■ REQUIREMENT: Convert every line of the material below into a JSON list of strings, with one string per line and blank lines omitted.

■ DATASET ROWS:
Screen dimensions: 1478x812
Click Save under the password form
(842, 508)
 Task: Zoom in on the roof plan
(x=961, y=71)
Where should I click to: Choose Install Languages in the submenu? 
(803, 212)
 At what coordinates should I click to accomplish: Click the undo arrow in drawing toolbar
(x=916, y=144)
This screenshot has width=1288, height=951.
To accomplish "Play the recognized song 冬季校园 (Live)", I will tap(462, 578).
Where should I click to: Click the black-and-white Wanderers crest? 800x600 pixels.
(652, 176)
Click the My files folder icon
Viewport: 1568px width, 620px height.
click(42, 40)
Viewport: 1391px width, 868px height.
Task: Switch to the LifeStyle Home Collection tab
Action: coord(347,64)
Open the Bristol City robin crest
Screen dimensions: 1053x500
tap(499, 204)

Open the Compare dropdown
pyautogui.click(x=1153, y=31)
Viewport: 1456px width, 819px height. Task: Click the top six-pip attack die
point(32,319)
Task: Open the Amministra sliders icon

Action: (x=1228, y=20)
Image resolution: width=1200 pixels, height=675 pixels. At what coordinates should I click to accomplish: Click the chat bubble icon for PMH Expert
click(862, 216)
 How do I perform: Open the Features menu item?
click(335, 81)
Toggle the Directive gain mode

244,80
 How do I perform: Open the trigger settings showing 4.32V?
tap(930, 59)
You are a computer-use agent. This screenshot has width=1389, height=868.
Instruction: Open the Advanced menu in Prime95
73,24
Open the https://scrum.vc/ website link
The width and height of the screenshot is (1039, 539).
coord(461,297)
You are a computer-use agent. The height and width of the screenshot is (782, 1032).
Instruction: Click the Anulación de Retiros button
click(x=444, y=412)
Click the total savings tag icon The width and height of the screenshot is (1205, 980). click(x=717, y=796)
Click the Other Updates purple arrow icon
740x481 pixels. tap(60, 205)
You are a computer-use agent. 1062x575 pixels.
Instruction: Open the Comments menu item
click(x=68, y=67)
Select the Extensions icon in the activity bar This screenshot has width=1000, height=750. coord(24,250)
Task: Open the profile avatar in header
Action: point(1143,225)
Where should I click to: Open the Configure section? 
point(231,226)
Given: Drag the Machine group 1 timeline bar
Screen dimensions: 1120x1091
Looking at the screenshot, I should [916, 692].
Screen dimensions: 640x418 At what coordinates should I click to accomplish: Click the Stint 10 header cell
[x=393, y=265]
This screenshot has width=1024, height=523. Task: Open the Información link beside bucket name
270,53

■ SOLUTION TO THIS EXERCISE:
[
  "Screen dimensions: 1478x812",
  "Click Save under the password form",
  "(842, 508)",
  " Task: Zoom in on the roof plan",
  "(x=961, y=71)",
  "Where should I click to: Choose Install Languages in the submenu? ",
  "(803, 212)",
  " At what coordinates should I click to accomplish: Click the undo arrow in drawing toolbar",
  "(x=916, y=144)",
  "This screenshot has width=1288, height=951.",
  "To accomplish \"Play the recognized song 冬季校园 (Live)\", I will tap(462, 578).",
  "Where should I click to: Click the black-and-white Wanderers crest? 800x600 pixels.",
  "(652, 176)",
  "Click the My files folder icon",
  "Viewport: 1568px width, 620px height.",
  "click(42, 40)",
  "Viewport: 1391px width, 868px height.",
  "Task: Switch to the LifeStyle Home Collection tab",
  "Action: coord(347,64)",
  "Open the Bristol City robin crest",
  "Screen dimensions: 1053x500",
  "tap(499, 204)",
  "Open the Compare dropdown",
  "pyautogui.click(x=1153, y=31)",
  "Viewport: 1456px width, 819px height. Task: Click the top six-pip attack die",
  "point(32,319)",
  "Task: Open the Amministra sliders icon",
  "Action: (x=1228, y=20)",
  "Image resolution: width=1200 pixels, height=675 pixels. At what coordinates should I click to accomplish: Click the chat bubble icon for PMH Expert",
  "click(862, 216)",
  " How do I perform: Open the Features menu item?",
  "click(335, 81)",
  "Toggle the Directive gain mode",
  "244,80",
  " How do I perform: Open the trigger settings showing 4.32V?",
  "tap(930, 59)",
  "You are a computer-use agent. This screenshot has width=1389, height=868.",
  "Instruction: Open the Advanced menu in Prime95",
  "73,24",
  "Open the https://scrum.vc/ website link",
  "The width and height of the screenshot is (1039, 539).",
  "coord(461,297)",
  "You are a computer-use agent. The height and width of the screenshot is (782, 1032).",
  "Instruction: Click the Anulación de Retiros button",
  "click(x=444, y=412)",
  "Click the total savings tag icon The width and height of the screenshot is (1205, 980). click(x=717, y=796)",
  "Click the Other Updates purple arrow icon",
  "740x481 pixels. tap(60, 205)",
  "You are a computer-use agent. 1062x575 pixels.",
  "Instruction: Open the Comments menu item",
  "click(x=68, y=67)",
  "Select the Extensions icon in the activity bar This screenshot has width=1000, height=750. coord(24,250)",
  "Task: Open the profile avatar in header",
  "Action: point(1143,225)",
  "Where should I click to: Open the Configure section? ",
  "point(231,226)",
  "Given: Drag the Machine group 1 timeline bar",
  "Screen dimensions: 1120x1091",
  "Looking at the screenshot, I should [916, 692].",
  "Screen dimensions: 640x418 At what coordinates should I click to accomplish: Click the Stint 10 header cell",
  "[x=393, y=265]",
  "This screenshot has width=1024, height=523. Task: Open the Información link beside bucket name",
  "270,53"
]